Friday, December 12, 2014

Arizona Pastor Boasts About Tricking Rabbis Into Participating in Anti-Semitic Film



[Cross-posted at Hatewatch.]
 
Three Phoenix-area rabbis were recently tricked into participating in the production of an anti-Semitic film by Steven Anderson, the Arizona pastor who has made headlines with his vitriolic rants about LGBT people and President Obama.

Anderson, whose Tempe-based Faith Temple Baptist Church is among the most hardcore anti-LGBT hate groups in the country, has attracted attention for his rants wishing death upon President Obama and gays and lesbians, as well as for declaring that birth control was turning American women into “whores.” At one point, Anderson was tasered at a checkpoint on the Mexico border while defying a patrolman’s orders.
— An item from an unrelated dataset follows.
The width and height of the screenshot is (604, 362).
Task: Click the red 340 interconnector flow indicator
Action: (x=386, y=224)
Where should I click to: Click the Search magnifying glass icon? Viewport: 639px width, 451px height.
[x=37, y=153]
He recently made headlines by predicting that America could have an AIDS-free Christmas if all gays are killed, as the Bible demands.
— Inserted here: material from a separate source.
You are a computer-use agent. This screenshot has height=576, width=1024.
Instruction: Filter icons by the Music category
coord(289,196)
But in recent months, Anderson’s ministry has also taken a decidedly anti-Semitic turn, as Stephen Lemons explored in a recent Phoenix New Times post.

Anderson has given sermons—preserved on YouTube—covering such subjects as “The Jews and Their Lies,” “Hebrew Roots Movement Exposed,” “The Jews Are Antichrists,” “Jews Worship a Different God Than Christians,” “The Jews Are the Racists,” and the ever-popular “The Jews Killed Jesus.”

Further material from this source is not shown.